2. The vector-composite layout multi-copter drone energy management and control method of claim 1, wherein: Includes the following steps: Configuration design: Through the unified design of rudderless design and power redundancy and the unified design of aerodynamic-propulsion coupled energy management architecture, the two work together to realize the hardware configuration, and the configuration design supports the software framework; Software framework: Through the deep integration of the full-cycle intelligent energy dynamic optimization system and the MRAC-ADRC integrated intelligent control system, the two work together to support the performance of the flight platform.
3. The method of claim 2, wherein: The aerodynamic-propulsion coupled energy management architecture includes: Select the appropriate flight mode through flight mode decision; By controlling the distribution, commands are sent to the main rotor power system and / or thrust vectoring power system to control the rotor speed and tilt angle; This reduces the load on the main rotor and adjusts the direction by tilting the auxiliary rotor.
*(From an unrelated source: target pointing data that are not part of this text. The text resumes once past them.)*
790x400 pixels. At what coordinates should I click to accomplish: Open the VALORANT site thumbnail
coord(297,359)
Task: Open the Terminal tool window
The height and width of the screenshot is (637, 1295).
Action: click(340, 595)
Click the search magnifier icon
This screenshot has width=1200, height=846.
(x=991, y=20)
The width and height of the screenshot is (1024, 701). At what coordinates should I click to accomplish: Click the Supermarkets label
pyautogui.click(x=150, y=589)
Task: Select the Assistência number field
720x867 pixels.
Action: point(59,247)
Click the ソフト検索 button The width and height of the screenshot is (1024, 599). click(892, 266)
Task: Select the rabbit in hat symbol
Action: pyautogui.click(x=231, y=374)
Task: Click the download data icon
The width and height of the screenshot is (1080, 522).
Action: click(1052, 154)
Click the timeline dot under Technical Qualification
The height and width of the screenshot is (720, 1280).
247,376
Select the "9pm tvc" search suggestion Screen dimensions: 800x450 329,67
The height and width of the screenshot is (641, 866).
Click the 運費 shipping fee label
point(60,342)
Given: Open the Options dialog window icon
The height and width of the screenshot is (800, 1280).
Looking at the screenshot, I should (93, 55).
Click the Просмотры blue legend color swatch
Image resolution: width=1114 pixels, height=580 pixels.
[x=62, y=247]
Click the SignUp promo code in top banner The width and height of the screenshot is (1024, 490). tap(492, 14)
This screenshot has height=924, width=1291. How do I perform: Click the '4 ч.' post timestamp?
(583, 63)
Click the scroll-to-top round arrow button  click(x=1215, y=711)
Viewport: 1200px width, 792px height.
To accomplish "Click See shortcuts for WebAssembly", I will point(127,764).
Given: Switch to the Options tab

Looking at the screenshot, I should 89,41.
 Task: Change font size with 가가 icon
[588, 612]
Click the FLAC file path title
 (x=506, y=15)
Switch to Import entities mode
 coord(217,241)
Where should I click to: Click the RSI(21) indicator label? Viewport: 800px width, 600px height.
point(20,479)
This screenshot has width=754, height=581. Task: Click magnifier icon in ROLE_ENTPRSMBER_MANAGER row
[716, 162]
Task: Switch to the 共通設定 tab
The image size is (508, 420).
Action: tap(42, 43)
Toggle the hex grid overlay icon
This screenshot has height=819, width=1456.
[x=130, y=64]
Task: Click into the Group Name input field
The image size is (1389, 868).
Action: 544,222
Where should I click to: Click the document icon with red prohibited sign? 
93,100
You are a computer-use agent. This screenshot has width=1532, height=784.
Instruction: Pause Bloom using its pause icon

4. The method of claim 3, wherein: Flight modes include: hexacopter low-speed mode, transitional flight mode, and quadcopter + vector cruise mode. The different control methods corresponding to these modes in sequence include differential tilt, one-time / gradual tilt, and thrust vector deflection.
5. The vector-composite layout multi-copter drone energy management and control method of claim 4, wherein: In intelligent task planning, the input information includes route information, inspection point distribution, weather information, battery status, and other information.